**TASK OBJECTIVE**
Rewrite the entries starting with the line that contains "Image resolution: width=1568" and going on through the line that contains "Click the sell icon of audusd order 38692827", with "sell" replaced by "buy" and everything else left unchanged.

___ ENTRIES SUPPLIED

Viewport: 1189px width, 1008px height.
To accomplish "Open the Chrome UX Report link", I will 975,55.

______
___ ENTRIES SUPPLIED

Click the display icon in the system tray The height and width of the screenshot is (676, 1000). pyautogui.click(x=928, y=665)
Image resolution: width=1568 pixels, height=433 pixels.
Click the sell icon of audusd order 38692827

______
___ ENTRIES SUPPLIED

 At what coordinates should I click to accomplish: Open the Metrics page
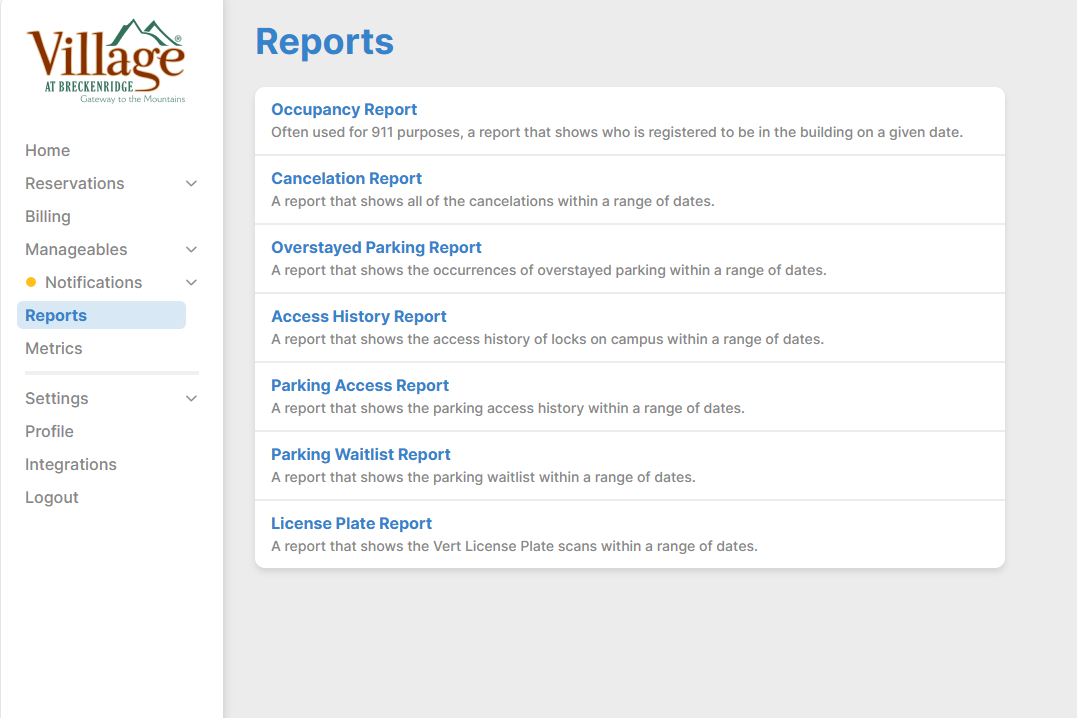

______

**RESPONSE**
Image resolution: width=1568 pixels, height=433 pixels.
Click the buy icon of audusd order 38692827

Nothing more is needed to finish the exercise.